*WHAT YOU SHOULD DO:* The output should match, line for line, the records from the line containing "Task: Open search with the magnifier icon" through the line containing "1158x670 pixels.", with every picture left out.

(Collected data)
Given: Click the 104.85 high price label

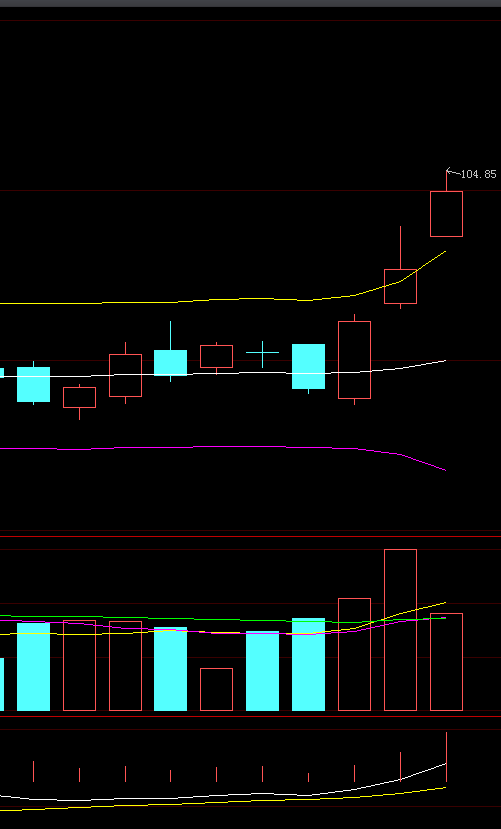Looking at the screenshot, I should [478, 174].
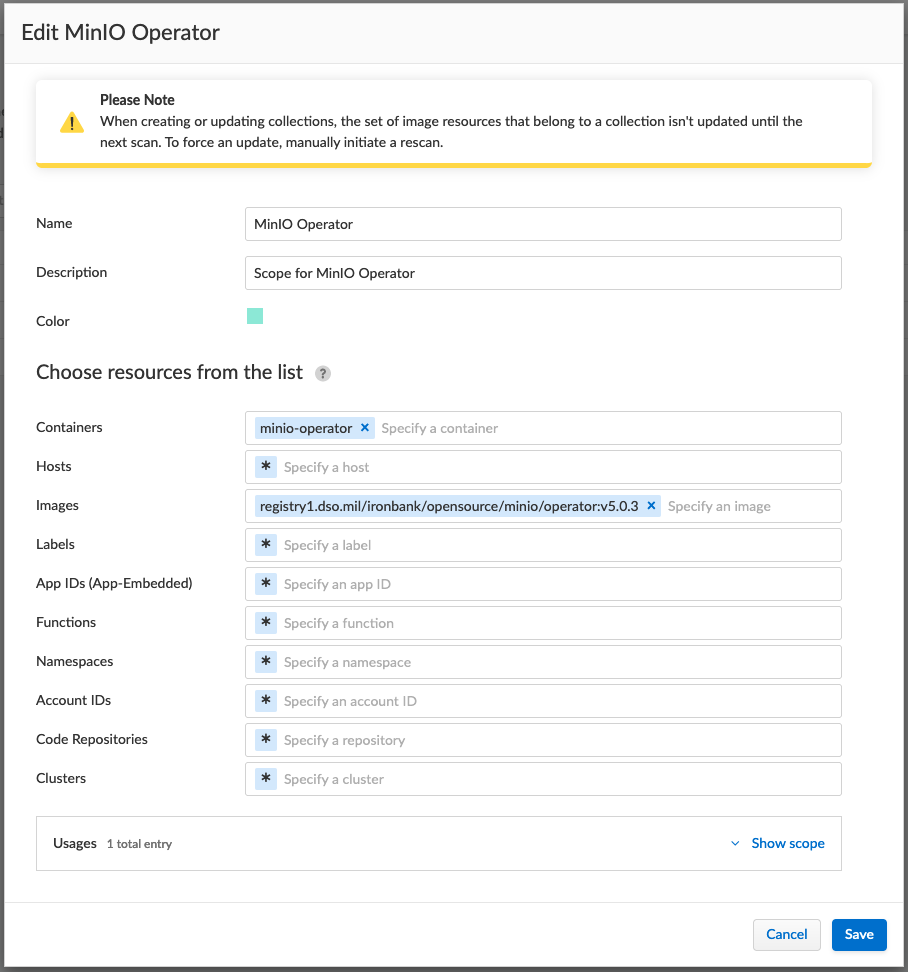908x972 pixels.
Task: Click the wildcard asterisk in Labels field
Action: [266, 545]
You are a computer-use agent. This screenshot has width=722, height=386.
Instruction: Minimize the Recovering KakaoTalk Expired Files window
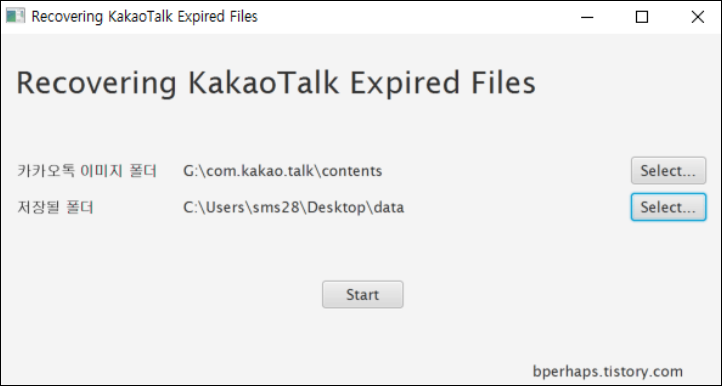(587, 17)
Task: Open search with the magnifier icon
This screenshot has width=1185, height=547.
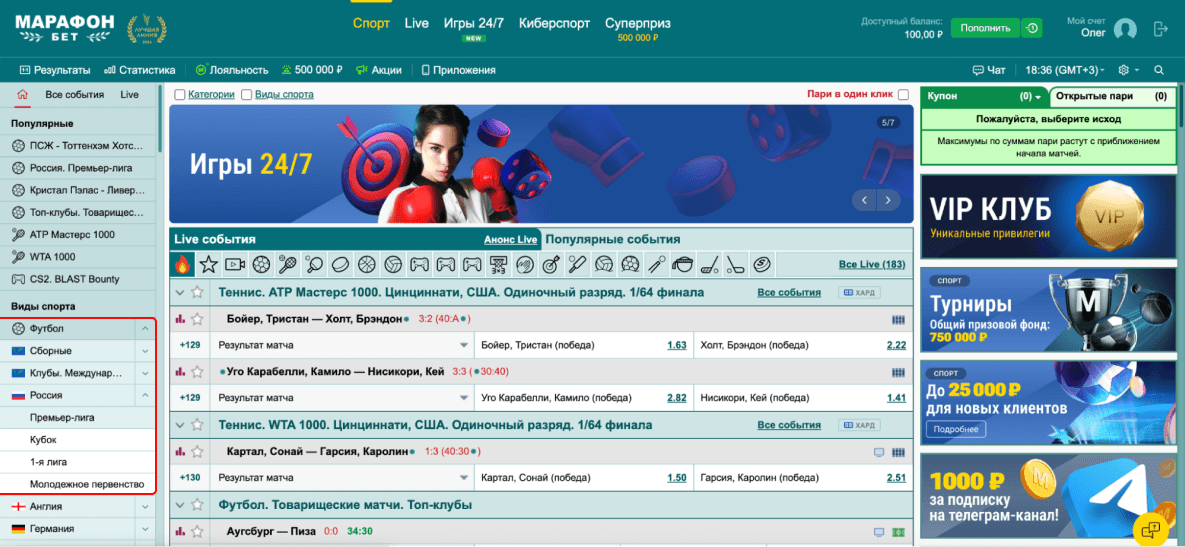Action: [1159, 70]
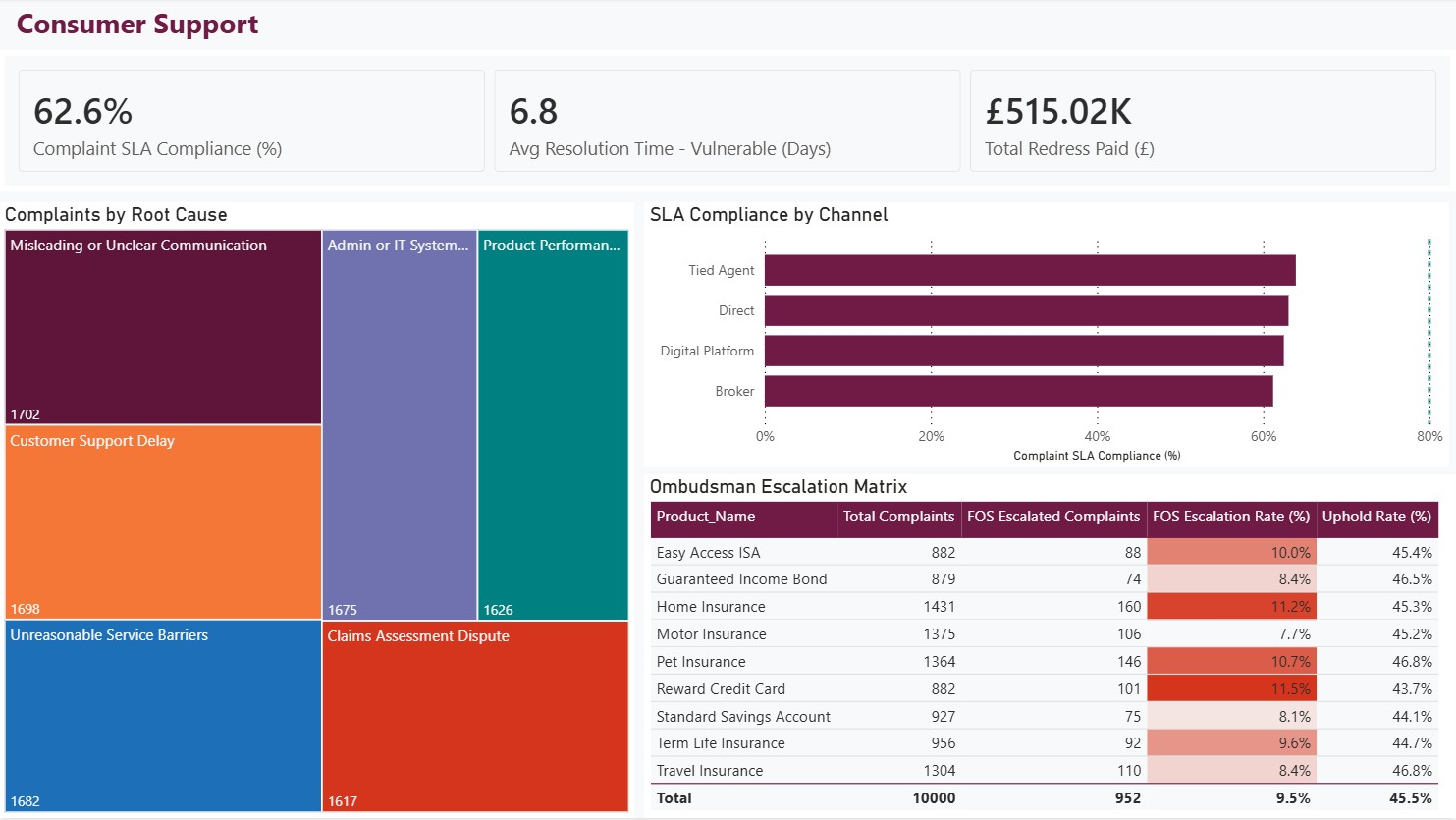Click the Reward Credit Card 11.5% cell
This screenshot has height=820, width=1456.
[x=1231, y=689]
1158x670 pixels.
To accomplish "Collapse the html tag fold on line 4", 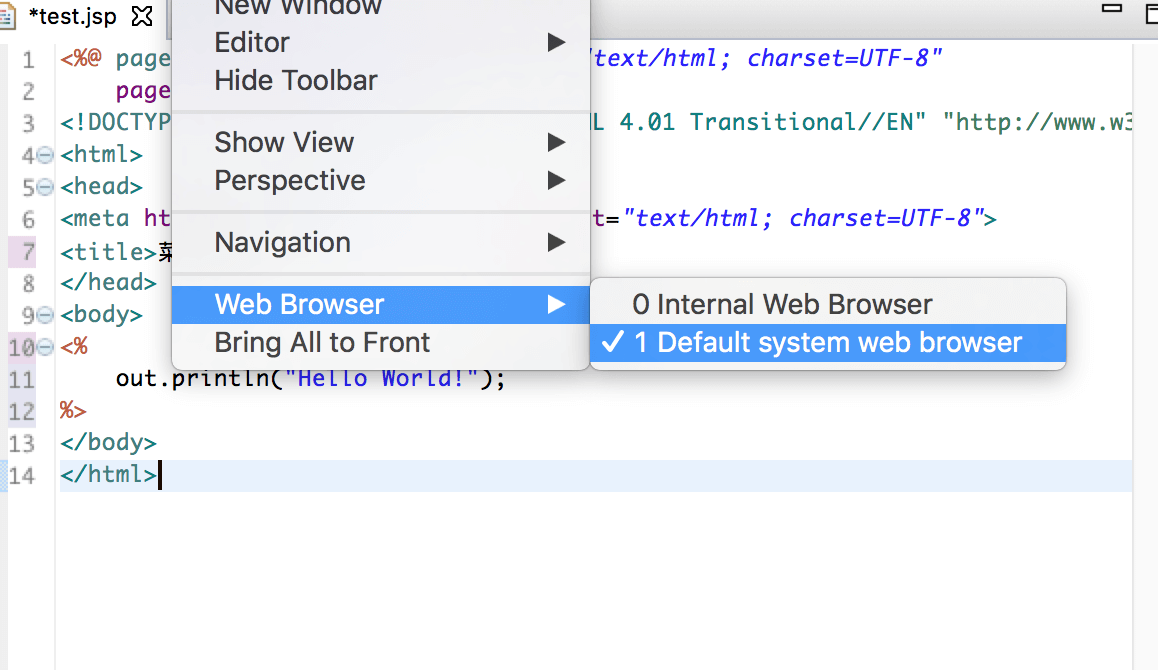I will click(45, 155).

*FINISHED EXERCISE:*
Task: Open search with the magnifier icon
This screenshot has width=1185, height=547.
Action: [1159, 70]
Click the Reward Credit Card 11.5% cell
This screenshot has height=820, width=1456.
[x=1231, y=689]
1158x670 pixels.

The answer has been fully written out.